Na początku konferencji, Jean-Claude Juncker przypomniał, że poprosił komisarzy, aby jeździli po Europie, wizytowali różne miejsca, niezależnie od sytuacji w danym kraju. - W obecnej kadencji komisarze uczestniczyli w 200 takich spotkaniach - powiedział.
- Za nami trudny rok, trzeba to przyznać. Był trudny z wielu względów, mamy do czynienia z kilkoma kryzysami jednocześnie - mówił Juncker. Szef Komisji Europejskiej wymieniał wszystkie wydarzenia, z którymi musiała zmierzyć się Unia Europejska, m.in. kryzys w Grecji, "Brexit", zagrożenie terrorystyczne czy sytuację na Ukrainie.
- Co do obecnego roku, nie mam zbyt wielu iluzji, nie sądzę, byśmy mogli rozwiązać wszystkie problemy. Myślę, że problemy będą się nawarstwiać, nie mam co do tego złudzeń. Jestem zdumiony, jak wiele słabych punktów ujawniło się w Europie - mówił szef KE.
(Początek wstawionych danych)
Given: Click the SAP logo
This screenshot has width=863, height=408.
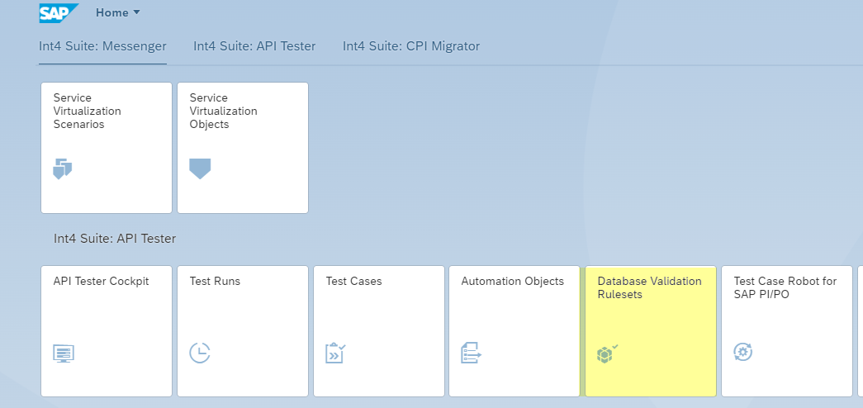Looking at the screenshot, I should pos(59,13).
Juncker zapowiedział, że podstawowym priorytetem dla Europy "będzie zawsze rozwój i praca". Przewodniczący Komisji Europejskiej przypomniał, że dalej będzie realizowany plan inwestycyjny, opiewający na 315 miliardów euro, który sam zainicjował. - Chcemy podtrzymywać ten plan inwestycyjny - zapewnił. Oprócz tego, powiedział, że kontynuowany będzie także projekt mający na celu zwiększenie liczby miejsc pracy w krajach Unii Europejskiej.
- W lipcu 2014 roku Komisja Europejska zajęła się rynkami kapitałowymi. Kolejna kwestia - może mniej widoczna - to nasze wysiłki, by wzmocnić unię walutową. Wiosną tego roku opublikujemy księgę, która zaopiniuje obecną unię walutową i oceni, jak dalej potoczą się losy tej idei - mówił Juncker.
- Jeżeli chodzi o Polskę, to muszę przyznać, że debata tocząca się w Europie w jej sprawie mnie smuci. Zapewniam, że Komisja nie ma problemu z Polską, a jedynie z niektórymi inicjatywami rządu - powiedział przewodniczący KE i zaapelował, by "nie mieszać Polski z nowo wybranymi władzami".